Coincidentally, when I was in Amsterdam, I had met a man named Bubba, and he was from Alabama!
I sighed and conceded. “Fine. Sign me up for whatever that site is, but remember that I’m Internet impaired.”
Amir beamed and a few minutes later I found myself shouting, “A thread? The hell is that?”
“It’s a discussion,” Phil answered.
“On the Internet? Looks more like an argument.”
“Well, yeah, that’s basically what they turn into.”
Amir used his foot to kick Phil and his swivel chair away from me, and that caused Phil to go flying into some office supplies. I had never seen such atrocities committed against such fine furniture. Also, I hoped that Phil was all right.
I pressed my delicate nose against the monitor. “So that avatar is a picture of her?”
“Yes.”
“So she’s a Cyclops?”
“What?”
“It’s only a photo of one of her eyes! How do I know she has two?! What if she’s just a giant eye or something?! What if she’s watching me right now, wanting my ring?”

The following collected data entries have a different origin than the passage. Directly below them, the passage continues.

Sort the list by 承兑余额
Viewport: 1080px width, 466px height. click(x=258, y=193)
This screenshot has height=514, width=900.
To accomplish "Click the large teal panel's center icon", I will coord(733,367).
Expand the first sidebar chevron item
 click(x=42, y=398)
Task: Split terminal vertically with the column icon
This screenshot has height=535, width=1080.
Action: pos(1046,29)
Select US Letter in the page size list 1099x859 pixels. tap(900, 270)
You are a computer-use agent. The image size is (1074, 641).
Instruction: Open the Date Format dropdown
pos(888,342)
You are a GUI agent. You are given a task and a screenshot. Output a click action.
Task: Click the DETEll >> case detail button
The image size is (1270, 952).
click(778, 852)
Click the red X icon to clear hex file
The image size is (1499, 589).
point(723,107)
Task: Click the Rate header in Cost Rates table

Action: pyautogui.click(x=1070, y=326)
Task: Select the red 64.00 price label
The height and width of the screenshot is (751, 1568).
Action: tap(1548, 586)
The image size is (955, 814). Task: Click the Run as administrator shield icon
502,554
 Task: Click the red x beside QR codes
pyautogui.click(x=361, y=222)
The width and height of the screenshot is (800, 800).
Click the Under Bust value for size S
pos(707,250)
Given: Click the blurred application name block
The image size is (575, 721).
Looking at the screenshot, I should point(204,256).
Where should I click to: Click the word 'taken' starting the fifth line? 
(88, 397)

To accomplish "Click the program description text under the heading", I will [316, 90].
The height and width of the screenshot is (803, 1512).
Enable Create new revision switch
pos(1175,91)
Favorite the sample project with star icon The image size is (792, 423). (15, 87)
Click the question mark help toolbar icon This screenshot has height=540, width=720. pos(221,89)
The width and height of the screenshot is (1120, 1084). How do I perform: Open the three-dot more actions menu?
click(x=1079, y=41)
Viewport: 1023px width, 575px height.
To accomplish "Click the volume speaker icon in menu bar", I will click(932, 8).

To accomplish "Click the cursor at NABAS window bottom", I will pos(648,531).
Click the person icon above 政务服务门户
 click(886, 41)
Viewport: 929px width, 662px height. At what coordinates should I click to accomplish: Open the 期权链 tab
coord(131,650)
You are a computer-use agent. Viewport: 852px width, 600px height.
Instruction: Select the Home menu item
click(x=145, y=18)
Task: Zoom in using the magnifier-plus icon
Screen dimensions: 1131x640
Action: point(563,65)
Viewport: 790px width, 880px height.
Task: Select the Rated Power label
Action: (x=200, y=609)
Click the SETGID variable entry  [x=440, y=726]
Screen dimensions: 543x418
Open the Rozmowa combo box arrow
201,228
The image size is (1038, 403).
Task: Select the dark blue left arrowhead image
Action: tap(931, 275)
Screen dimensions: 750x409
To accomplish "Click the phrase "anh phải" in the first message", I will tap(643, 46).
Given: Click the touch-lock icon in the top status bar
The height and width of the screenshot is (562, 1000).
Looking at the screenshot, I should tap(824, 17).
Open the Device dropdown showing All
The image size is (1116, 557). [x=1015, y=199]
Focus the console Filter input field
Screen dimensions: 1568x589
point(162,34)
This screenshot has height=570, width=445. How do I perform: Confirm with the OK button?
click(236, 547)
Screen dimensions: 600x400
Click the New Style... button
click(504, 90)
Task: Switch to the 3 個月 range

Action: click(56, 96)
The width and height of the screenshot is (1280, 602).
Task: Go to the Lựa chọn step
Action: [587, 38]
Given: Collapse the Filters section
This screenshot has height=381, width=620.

Amir hit his forehead in disbelief. “You’re gonna need professional help.”
Based on that comment, I had no idea why the hell he had me see a psychic. I entered this small, overly-decorated house which reeked of jasmine incense. The curtains were dark and wispy and jingled as the wind blew. The yellow glow of the lamp annoyed me and made it seem like midnight, even though it was evening. There was a long, antique mirror in one of the hallways. It was almost impossible to turn without colliding into something beaded or multicolored.
“Welcome to my home,” said an old woman with a raspy voice and silver hair.
“You actually live here?” I mumbled under my breath.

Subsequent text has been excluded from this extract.